Education Minister Bridget Phillipson told the BBC ⁠on Sunday the government is committed to improving outcomes for children but will take action where funds are not being well spent.

LONDON, Britain will unveil long-delayed reforms to England’s special educational needs and disabilities (SEND) system on Monday, as rising demand and sharply escalating costs push it towards a financial breaking point.

The Labour government is under pressure to fix a system which its budget watchdog, the Office ‌for Budget Responsibility, has ⁠warned ⁠will leave it footing a 6 billion pound ($8.09 billion) bill by the end of the decade.

This month, ministers wrote off 90% of councils’ historic SEND-related deficits after eight in 10 local authorities warned they risked becoming insolvent under mounting costs.
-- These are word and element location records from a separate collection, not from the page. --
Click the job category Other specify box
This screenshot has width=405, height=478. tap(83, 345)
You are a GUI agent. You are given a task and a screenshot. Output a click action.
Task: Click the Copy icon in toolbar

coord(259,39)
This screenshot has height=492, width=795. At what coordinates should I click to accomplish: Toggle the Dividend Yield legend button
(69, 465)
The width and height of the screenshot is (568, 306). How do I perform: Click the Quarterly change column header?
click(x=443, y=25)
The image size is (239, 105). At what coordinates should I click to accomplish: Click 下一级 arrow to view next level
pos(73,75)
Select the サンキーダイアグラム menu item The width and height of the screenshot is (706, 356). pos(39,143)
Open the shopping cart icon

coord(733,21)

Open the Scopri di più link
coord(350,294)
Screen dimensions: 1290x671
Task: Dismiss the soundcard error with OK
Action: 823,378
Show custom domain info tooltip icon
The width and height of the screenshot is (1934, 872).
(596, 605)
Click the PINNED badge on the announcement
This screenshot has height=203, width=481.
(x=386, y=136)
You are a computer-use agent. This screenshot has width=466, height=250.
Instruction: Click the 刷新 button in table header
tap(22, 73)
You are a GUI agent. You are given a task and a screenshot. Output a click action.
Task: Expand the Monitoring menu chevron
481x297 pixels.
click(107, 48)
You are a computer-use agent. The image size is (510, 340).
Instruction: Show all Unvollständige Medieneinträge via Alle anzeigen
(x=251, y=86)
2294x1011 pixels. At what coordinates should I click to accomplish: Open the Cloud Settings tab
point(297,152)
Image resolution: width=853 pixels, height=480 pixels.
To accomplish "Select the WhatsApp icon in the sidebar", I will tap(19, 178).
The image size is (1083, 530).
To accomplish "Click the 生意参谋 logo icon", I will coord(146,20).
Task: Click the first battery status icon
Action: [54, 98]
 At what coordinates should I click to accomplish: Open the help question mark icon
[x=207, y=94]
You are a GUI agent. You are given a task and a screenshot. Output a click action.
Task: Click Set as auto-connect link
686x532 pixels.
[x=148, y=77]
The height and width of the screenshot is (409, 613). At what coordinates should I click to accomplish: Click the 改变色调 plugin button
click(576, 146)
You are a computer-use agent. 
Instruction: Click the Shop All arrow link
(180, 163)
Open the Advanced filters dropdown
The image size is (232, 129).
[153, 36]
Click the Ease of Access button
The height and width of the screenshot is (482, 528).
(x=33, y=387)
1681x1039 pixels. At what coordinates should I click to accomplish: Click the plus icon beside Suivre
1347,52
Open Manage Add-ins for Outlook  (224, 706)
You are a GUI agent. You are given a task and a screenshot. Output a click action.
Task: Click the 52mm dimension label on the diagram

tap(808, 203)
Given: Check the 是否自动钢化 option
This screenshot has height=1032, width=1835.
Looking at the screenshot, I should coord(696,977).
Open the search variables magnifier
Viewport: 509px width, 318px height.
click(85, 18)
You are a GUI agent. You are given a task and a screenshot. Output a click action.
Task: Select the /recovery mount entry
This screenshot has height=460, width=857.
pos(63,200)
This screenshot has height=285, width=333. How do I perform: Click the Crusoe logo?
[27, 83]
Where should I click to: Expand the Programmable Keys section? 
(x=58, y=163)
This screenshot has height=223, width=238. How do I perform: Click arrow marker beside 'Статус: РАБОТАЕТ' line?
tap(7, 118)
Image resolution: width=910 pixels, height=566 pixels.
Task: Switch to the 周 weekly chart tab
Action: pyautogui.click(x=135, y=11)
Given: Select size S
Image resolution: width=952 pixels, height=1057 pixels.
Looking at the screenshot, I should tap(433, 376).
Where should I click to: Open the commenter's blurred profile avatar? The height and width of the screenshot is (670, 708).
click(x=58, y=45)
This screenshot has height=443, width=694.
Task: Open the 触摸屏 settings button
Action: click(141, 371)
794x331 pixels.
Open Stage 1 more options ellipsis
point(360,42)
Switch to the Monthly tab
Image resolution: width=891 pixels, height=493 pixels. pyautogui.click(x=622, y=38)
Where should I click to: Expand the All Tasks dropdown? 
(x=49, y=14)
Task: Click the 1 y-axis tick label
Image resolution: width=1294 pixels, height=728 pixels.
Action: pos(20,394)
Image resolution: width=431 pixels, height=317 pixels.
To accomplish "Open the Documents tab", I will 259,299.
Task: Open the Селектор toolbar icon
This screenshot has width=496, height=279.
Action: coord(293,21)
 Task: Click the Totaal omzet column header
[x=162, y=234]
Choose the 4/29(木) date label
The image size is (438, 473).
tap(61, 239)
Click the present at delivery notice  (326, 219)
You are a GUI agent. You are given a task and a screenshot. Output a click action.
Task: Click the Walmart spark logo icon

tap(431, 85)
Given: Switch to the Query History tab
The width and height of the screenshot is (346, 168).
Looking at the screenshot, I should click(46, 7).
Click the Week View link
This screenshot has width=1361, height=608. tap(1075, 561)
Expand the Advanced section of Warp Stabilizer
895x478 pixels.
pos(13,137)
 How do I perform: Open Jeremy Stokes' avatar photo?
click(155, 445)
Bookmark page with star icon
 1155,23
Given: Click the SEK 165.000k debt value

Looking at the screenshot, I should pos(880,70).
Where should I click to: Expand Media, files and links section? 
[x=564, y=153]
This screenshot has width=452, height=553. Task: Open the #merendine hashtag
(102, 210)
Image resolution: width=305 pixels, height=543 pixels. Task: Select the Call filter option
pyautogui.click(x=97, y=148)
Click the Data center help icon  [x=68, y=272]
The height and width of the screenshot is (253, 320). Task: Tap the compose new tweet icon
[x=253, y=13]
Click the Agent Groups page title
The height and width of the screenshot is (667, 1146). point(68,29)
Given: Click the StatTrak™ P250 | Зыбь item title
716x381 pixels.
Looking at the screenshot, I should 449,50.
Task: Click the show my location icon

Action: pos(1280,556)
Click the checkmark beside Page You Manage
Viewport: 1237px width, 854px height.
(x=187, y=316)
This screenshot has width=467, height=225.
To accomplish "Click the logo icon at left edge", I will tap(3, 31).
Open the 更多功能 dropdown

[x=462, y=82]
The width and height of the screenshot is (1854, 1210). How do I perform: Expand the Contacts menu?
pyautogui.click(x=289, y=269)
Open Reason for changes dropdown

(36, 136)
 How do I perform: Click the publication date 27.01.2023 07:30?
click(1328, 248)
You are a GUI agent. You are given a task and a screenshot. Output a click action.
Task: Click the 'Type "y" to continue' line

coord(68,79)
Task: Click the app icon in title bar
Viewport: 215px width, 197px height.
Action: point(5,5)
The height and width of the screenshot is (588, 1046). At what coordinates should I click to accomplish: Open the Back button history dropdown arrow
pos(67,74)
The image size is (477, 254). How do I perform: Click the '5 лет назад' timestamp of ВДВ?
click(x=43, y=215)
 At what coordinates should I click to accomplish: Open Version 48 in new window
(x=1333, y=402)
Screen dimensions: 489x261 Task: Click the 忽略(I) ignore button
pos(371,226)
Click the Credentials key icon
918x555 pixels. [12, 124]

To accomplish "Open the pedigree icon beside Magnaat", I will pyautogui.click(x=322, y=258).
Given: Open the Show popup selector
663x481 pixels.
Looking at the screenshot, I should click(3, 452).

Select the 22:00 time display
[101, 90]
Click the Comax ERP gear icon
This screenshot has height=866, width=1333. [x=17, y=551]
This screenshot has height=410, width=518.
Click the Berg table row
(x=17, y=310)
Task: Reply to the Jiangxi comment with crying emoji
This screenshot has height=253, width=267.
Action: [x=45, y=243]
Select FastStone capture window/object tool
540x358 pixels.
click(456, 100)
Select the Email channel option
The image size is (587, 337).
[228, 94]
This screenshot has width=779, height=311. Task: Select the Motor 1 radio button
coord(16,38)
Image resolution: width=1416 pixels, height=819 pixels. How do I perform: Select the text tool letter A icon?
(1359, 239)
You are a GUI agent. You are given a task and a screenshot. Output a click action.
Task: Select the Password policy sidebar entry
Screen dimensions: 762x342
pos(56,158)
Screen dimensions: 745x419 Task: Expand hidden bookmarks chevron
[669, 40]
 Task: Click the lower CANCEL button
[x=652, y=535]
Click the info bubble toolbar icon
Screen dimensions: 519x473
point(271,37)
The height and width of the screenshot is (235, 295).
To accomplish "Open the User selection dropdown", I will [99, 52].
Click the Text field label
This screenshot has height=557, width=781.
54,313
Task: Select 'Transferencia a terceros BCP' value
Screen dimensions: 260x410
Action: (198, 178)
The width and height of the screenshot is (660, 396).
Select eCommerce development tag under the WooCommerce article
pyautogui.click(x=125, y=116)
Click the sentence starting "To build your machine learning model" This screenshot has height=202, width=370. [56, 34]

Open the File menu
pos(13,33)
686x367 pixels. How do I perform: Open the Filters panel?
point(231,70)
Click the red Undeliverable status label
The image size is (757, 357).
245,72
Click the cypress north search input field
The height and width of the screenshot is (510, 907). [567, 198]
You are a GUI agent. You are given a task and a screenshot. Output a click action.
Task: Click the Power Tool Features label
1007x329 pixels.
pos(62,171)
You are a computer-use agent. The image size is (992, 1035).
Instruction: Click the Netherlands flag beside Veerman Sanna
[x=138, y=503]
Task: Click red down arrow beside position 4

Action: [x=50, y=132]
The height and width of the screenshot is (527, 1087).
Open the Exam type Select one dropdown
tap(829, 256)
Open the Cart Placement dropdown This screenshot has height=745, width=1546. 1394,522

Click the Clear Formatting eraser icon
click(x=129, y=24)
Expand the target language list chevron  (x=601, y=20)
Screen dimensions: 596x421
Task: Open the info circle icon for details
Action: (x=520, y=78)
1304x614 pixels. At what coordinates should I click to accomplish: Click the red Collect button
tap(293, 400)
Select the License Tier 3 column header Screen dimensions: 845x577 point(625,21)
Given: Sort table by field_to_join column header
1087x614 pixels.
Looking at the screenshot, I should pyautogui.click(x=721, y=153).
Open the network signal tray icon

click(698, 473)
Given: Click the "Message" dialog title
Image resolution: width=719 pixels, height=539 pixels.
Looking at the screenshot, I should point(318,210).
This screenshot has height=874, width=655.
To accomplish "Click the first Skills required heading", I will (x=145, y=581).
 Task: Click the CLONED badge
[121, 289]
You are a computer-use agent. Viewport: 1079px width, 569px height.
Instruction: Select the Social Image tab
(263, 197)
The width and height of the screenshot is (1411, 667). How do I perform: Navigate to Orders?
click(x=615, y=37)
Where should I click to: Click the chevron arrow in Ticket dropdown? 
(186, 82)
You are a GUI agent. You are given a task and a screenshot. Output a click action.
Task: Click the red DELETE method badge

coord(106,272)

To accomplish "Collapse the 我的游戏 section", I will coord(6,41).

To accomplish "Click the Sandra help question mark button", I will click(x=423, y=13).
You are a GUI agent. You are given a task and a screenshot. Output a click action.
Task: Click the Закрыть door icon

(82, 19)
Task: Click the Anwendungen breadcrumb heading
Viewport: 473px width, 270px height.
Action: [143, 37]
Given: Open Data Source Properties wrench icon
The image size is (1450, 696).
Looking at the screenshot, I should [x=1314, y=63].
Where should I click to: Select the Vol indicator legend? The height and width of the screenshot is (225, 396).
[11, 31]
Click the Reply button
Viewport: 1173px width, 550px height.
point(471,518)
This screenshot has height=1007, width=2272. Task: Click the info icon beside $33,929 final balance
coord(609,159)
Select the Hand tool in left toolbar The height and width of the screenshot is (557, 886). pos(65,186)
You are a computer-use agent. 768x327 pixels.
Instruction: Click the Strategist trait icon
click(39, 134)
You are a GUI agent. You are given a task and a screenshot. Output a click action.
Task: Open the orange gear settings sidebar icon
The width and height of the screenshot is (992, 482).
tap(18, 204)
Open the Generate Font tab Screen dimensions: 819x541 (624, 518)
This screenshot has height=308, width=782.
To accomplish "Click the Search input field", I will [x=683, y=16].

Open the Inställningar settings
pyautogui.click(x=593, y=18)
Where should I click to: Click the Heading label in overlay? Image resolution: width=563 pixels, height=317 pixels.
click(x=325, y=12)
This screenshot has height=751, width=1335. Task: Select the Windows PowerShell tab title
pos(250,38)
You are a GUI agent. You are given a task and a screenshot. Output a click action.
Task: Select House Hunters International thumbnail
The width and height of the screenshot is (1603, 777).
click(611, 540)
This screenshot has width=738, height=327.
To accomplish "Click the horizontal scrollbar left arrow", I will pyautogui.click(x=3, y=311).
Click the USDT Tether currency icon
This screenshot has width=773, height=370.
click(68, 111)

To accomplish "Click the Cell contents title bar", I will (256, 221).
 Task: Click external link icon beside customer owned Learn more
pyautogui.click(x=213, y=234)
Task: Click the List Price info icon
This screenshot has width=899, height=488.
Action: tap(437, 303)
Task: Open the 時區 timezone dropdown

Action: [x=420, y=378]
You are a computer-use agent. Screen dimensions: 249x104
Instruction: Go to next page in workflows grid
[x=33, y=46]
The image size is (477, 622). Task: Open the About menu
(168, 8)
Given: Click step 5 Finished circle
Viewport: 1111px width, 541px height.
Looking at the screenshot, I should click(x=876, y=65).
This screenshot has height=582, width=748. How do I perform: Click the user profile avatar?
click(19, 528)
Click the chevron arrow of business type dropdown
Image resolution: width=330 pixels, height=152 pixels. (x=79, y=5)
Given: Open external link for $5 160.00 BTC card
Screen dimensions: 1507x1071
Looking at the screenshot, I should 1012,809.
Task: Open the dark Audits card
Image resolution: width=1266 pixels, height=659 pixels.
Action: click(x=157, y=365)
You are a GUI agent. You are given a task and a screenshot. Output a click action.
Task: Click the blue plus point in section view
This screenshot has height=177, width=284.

The government has said it will assume the full cost of SEND provision from 2028.

The Department for Education said its 4 billion-pound package over the next three years is designed to ease pressures by improving early intervention and making mainstream schools more inclusive. But campaigners say that if the reforms, which will ⁠be set ‌out in a white paper on Monday, are designed to curb high spending, this could result in less effective provisions for students with special needs.

Education Minister Bridget Phillipson told the BBC ⁠on Sunday the government is committed to improving outcomes for children but will take action where funds are not being well spent.

Under current rules, many families rely on a statutory Education, Health and Care Plan (EHCP) – the only guaranteed route to the support they need. Limited help for those without an EHCP has pushed more parents to seek one, driving up funding demands and fuelling bureaucracy, including tribunal battles.

CHILDREN’S NEEDS TO BE ‘REVIEWED’

The new plans include 1.8 billion pounds to create a national pool of specialists – such as SEND teachers and speech and language therapists – that schools can draw ‌on regardless of whether a child has an EHCP. Advocates warned that any new restrictions on EHCPs could see many children lose the support they need. Phillipson said the reforms were not intended to remove “effective support” from children but needs ⁠would be reviewed. Madeleine Cassidy, CEO of SEND law charity IPSEA, said Monday’s white paper must clarify which parts of the new approach are legally enforceable, how public bodies will be held accountable for failures, and how parents’ rights to challenge decisions will be protected.

One of the government’s reforms aims to ensure all teachers are equipped to support children with SEND. A spokesperson for the National Autistic Society said extra funding was welcomed but that school staff were already overstretched and underfunded.

Matt Wrack, general secretary of teachers’ union NASUWT, described the new funding as “barely a drop in the bucket” compared with what is needed to improve schools.